City ready to create new Office of Equity
Proposal considered this week by the council would cost $1.125 million a year
Months after the City Council agreed to create an Office of Equity, a public hearing is planned this week to discuss the proposal's details.
Mayor Sam Adams proposed the new office in his February State of the City speech. The council agreed to spend up to $100,000 laying the groundwork for the office as part of this year's budget process.
The hearing is set for 6 p.m. Wednesday, Aug. 31, in City Hall's Council Chambers, 1221 S.W. Fourth Ave. A vote to create the office could come as soon as the following week.
The office is to be overseen by Commissioner Amanda Fritz, who is in charge of the Office of Human Relations. She dismissed that office's executive director early this year in anticipation of creation of the new equity office.
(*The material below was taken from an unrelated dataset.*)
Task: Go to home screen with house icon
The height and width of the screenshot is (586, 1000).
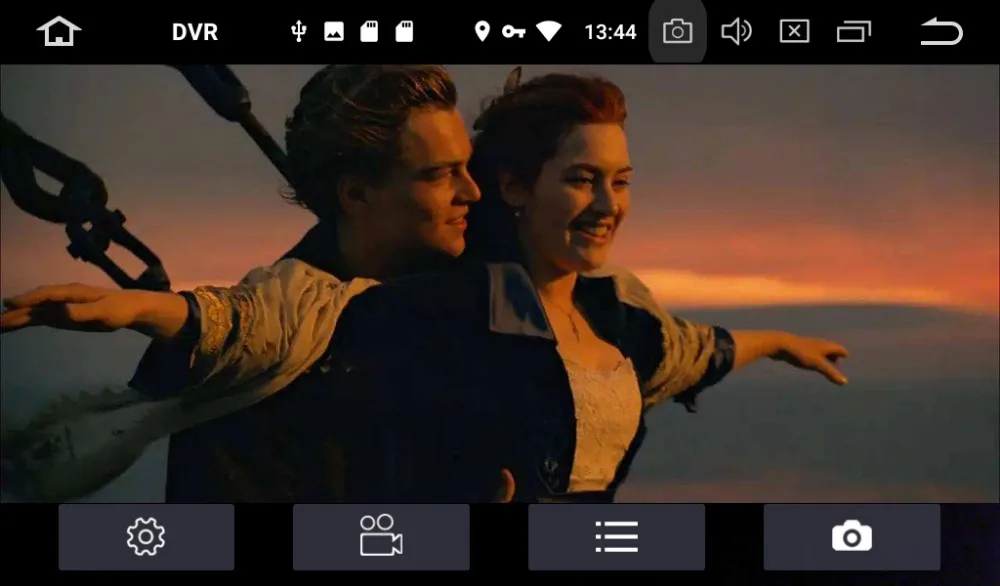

According to a City Council ordinance, the city plans to fold the human relations office and its budget into the new office. The council would add $525,000 to the existing $600,000 budget for an annual cost of $1.125 million.
On Friday Fritz said the idea of creating the new office emerged during the research and writing of the Portland Plan, the 25-year strategic policy framework that will be presented to the council by the end of the year.
She said equity emerged during the planning process as a value and goal that Portlanders felt strongly about, and several people and groups called for creation of the new office. It is needed in part because the city is growing more diverse, Fritz said.
'Success of this work, so that measured outcomes are better than in all the previous good-hearted attempts to eliminate disparities and achieve equity, depends on shared ownership,' Fritz said. 'We need real collaboration and transparent accountability within government, and between government and all our diverse communities. Only then will all people in all communities thrive and make Portland truly a socially, environmentally, and financially healthy place to live, work, and play.'
Equity is defined in the ordinance as existing when everyone has access to opportunities necessary to satisfy essential needs, advance their well-being and achieve their full potential.
'We are becoming a more racially and ethnically diverse city, and as a community we have a shared future,' said
Kayse Jama, executive director of the Center for Intercultural Organizing. 'Therefore, we must build the social and physical infrastructure needed to address persistent and growing disparities. We are being deliberate and systemic in our approach in creating the Office of Equity. If we are careful and intentional, we will create equity by design - not by chance.'
The ordinance creates new full-time city positions to the existing three positions that staff the Human Rights Commission. A financial analysis attached to the ordinance says additional positions will need to be created in the future.
The first priority of the office will be assuring that equity is achieved in city policies and practices, the ordinance says.
The ordinance cites numerous studies to prove equity does not exist in Portland. They include the 2009 Urban League of Portland's 'State of Black Oregon,' the 2010 Coalition of Communities of Color's 'Communities of Color in Multnomah County: An Unsettling Profile,' and demographic data presented by the Portland Commission on Disability demonstrates that significant disparities for persons with disabilities.
If approved by the council, the office will become part of the City Code.